Introduction:

Almost a year ago, I was asked to tune HBase read and write performance for a time series product. It was using 10 Datanodes in AWS i2.4XL’s and had 15 compute nodes out of which 10 were continuously writing and 5 were reading and running batch jobs to and from these data nodes. Most of these compute nodes were on r3.xl’s

Our goal was to achieve 10 million metrics per minute ingestion along with reads. There were some batch jobs which would run inside coprocessors for the past 10 min and 1-hour data on these data nodes. Tuning the entire cluster is required.

In this article, I am only going to focus on HBase Client tuning and the issues faced on the client side and how it was tuned. Of course, this also required tuning the HBase server side, which I am going to cover in another topic.

This article will cover following 3 client configurations

  1. Do not use single put, batch it instead
  2. How to control the number of HBase client connections/Sockets to each regionServer
  3. Using common connection and share the pool

I will explain all the three above and when and why we made those changes.

And the load test begin

I ran a load test using 2 Mil/min metric, ran it for and hour or so, with a hope that this is going to work. But like most of the assumptions, this one also short-lived and experienced a failure. Looks like the system was unable to handle the pressure.

What happened?

**PROVIDED RECORDS**
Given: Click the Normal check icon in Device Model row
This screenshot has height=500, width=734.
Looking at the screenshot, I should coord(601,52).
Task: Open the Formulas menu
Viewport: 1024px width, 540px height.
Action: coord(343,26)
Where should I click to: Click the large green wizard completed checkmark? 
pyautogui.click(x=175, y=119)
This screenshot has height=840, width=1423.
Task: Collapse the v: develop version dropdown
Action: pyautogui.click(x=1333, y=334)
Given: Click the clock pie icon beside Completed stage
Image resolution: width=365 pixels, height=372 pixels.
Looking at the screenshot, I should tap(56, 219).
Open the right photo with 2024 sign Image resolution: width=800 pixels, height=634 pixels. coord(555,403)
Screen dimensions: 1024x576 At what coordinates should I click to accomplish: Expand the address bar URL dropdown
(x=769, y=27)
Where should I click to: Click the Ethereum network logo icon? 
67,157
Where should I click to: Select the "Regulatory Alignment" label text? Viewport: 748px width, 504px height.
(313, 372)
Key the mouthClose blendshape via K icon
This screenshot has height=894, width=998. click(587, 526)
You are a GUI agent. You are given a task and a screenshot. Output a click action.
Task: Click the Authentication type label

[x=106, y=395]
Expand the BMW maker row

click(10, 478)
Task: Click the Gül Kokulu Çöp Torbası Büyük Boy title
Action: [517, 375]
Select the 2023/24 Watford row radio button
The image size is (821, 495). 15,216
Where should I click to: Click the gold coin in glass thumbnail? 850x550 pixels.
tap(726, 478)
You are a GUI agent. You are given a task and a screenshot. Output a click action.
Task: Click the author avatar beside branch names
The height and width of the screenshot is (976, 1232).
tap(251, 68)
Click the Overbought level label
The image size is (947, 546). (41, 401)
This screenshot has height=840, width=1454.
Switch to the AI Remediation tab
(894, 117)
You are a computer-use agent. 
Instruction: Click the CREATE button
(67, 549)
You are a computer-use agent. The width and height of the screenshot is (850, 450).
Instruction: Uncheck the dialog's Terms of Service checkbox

**TASKS TO PERFORM**
- 1) Please condense the paragraph beginning "Almost a year ago" in the HBase tuning article into a short bulleted list that keeps its main facts.
- 2) Resume the HBase tuning article after its final line, "What happened?"

**ANSWERS BY TASK**
- 1)
- About a year ago, the author was asked to tune HBase read and write performance for a time series product.
- The cluster had 10 Datanodes on AWS i2.4XL instances.
- It also had 15 compute nodes, most on r3.xl: 10 wrote continuously, and 5 read from the data nodes and ran batch jobs against them.

- 2)
When I checked the logs I saw almost every Compute Node was throwing this error:

java.util.concurrent.ExecutionException: java.io.IOException: Call queue is full, is ipc.server.max.callqueue.size too small?

Looks like the calls are queuing up. Should I increase this size?

One thing that I have learned with my experience, which I must share. “To solve a problem, always look at the big picture first.”, here is why

From the exception, it looks like that increasing this size should resolve the issue. But, you need to reason or justify this change, and why the default is not enough? When I read about this parameter, I realize that increasing this value will have some side effects on HBase memory and the region server can go Out of Memory. But, region server intelligently will drop the new call if the queue size grows beyond 1GB but still can go OOM.

So, before making this change let’s find out why the queue is getting full, or why even this queue is getting used?

Theoretically, this can happen if you are making a lot of IPC calls to a regionServer or may be all the calls are ending up on one region server, hot spotting?

In this case, the data is equally distributed and we saw no hot spot happening on this cluster. So I suspected that are we making a lot of calls to the server?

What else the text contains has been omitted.